# SHORT EXERCISE
Reproduce the stretch of material from the line containing "Given: Click zoom-out" through the line containing "Click the Undo", replacing "computer-use agent" with "GUI agent" and leaving everything else unchanged.

-- start --

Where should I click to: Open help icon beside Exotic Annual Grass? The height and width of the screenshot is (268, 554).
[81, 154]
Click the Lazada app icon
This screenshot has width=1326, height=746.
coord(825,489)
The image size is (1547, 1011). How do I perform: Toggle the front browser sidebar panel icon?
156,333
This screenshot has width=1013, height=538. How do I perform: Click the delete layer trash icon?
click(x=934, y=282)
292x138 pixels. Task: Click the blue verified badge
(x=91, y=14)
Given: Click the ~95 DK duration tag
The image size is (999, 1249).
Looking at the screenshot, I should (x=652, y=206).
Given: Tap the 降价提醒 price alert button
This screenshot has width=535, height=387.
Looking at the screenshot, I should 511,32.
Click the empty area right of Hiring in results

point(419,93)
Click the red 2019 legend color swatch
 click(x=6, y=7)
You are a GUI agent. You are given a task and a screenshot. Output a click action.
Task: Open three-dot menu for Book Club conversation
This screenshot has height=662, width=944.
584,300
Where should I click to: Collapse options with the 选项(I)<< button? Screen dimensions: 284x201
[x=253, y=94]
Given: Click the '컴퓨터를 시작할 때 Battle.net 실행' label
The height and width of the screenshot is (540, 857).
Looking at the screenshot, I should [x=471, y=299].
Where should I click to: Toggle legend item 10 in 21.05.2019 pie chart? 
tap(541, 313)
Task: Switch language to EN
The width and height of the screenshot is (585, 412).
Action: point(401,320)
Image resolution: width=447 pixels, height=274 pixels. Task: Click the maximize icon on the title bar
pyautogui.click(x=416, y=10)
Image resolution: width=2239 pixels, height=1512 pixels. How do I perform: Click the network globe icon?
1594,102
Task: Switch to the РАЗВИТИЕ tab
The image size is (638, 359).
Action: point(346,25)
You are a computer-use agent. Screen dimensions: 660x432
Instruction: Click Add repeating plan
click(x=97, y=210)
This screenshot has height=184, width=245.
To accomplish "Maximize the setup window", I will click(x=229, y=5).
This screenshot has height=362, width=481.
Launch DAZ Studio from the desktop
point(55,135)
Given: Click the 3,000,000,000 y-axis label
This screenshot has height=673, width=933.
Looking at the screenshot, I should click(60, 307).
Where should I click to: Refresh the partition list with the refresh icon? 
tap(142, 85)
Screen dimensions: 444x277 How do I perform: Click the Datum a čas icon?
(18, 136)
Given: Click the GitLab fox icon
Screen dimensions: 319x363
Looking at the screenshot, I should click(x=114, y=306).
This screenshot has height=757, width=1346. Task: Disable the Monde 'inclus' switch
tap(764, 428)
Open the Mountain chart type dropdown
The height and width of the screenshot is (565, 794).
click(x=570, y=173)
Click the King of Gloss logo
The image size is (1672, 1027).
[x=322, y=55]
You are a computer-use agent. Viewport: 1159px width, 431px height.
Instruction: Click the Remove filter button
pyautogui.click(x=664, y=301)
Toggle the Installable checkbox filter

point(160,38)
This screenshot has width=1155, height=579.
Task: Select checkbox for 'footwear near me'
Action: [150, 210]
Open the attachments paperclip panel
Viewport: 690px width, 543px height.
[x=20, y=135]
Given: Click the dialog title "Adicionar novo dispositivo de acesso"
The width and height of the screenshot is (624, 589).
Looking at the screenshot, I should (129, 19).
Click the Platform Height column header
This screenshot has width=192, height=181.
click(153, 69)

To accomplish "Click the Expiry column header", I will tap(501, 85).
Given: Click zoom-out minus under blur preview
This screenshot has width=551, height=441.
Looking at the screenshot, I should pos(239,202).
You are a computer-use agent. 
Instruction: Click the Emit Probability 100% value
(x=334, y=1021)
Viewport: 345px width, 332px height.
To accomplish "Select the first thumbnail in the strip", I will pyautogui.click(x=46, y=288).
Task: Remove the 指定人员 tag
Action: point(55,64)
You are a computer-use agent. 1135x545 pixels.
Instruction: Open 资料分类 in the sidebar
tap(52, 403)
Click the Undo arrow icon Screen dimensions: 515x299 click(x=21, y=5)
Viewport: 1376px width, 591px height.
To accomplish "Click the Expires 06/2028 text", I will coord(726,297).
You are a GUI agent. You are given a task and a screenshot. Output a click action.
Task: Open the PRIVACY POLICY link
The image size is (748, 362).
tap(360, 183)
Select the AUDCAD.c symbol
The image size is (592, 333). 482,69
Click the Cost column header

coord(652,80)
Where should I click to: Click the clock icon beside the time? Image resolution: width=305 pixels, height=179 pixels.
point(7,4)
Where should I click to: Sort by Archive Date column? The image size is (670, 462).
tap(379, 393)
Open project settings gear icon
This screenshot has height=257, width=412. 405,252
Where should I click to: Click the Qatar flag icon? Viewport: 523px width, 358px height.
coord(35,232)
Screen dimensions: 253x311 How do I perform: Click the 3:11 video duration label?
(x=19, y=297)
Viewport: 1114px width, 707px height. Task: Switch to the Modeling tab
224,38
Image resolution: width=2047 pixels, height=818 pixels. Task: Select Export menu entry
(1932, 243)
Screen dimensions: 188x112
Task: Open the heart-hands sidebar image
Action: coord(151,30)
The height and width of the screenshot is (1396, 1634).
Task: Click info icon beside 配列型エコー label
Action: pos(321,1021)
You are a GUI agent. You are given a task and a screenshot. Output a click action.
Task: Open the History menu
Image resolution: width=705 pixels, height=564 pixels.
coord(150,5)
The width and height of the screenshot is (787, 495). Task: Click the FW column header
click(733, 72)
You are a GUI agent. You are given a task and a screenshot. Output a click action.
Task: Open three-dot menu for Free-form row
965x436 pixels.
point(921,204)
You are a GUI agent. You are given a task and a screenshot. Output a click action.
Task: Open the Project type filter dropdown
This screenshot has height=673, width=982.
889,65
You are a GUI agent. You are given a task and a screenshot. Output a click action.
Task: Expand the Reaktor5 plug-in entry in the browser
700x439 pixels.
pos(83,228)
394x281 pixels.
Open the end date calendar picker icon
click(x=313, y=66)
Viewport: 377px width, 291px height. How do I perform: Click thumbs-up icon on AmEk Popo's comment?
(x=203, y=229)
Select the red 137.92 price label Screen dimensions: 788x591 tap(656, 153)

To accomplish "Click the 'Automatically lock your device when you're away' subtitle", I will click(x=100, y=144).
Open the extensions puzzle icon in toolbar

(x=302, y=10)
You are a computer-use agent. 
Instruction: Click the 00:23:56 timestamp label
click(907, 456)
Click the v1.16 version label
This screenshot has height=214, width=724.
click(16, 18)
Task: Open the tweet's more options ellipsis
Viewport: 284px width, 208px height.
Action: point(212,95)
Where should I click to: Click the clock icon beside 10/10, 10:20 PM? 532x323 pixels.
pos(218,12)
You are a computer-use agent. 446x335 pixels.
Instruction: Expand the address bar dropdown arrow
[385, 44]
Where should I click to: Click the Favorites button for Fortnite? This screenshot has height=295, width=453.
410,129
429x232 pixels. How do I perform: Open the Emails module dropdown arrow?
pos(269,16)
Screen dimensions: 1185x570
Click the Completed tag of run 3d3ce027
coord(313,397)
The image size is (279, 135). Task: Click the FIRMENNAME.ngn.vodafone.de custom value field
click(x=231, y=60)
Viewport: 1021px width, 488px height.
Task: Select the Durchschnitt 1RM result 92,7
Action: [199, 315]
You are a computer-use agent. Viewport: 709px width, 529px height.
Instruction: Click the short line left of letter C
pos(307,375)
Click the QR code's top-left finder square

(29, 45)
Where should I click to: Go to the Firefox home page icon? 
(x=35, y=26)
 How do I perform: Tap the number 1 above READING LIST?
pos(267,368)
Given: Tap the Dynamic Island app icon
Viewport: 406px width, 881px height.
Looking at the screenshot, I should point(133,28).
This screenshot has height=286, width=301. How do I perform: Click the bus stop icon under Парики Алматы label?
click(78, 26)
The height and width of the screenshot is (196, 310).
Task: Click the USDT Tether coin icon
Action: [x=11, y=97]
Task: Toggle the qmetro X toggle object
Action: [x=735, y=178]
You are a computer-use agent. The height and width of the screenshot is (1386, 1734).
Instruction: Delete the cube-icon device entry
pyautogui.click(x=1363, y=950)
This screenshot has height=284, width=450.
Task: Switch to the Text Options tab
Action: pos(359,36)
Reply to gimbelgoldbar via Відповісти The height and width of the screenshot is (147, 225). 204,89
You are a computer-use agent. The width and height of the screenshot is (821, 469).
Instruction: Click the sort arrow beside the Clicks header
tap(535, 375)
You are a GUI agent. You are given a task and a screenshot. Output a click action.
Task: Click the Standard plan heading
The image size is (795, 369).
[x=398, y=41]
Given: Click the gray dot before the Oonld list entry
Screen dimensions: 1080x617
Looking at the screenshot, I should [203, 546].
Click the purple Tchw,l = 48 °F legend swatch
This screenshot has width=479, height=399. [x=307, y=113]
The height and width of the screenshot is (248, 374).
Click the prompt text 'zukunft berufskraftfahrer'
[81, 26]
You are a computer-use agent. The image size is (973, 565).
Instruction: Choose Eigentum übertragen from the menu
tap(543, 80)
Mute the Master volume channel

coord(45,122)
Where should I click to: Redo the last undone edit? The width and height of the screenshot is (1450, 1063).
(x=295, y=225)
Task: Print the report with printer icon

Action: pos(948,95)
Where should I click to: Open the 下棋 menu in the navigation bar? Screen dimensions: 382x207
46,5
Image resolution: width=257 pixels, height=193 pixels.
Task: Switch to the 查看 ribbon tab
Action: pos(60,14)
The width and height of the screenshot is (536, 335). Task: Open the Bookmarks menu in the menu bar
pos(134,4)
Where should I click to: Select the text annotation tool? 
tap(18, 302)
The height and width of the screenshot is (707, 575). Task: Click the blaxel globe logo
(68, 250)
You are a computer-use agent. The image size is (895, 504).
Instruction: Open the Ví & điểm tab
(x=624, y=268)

-- end --

# RESPONSE TO THIS EXERCISE
Given: Click zoom-out minus under blur preview
This screenshot has width=551, height=441.
Looking at the screenshot, I should pos(239,202).
You are a GUI agent. 
Instruction: Click the Emit Probability 100% value
(x=334, y=1021)
Viewport: 345px width, 332px height.
To accomplish "Select the first thumbnail in the strip", I will pyautogui.click(x=46, y=288).
Task: Remove the 指定人员 tag
Action: point(55,64)
You are a GUI agent. 1135x545 pixels.
Instruction: Open 资料分类 in the sidebar
tap(52, 403)
Click the Undo arrow icon Screen dimensions: 515x299 click(x=21, y=5)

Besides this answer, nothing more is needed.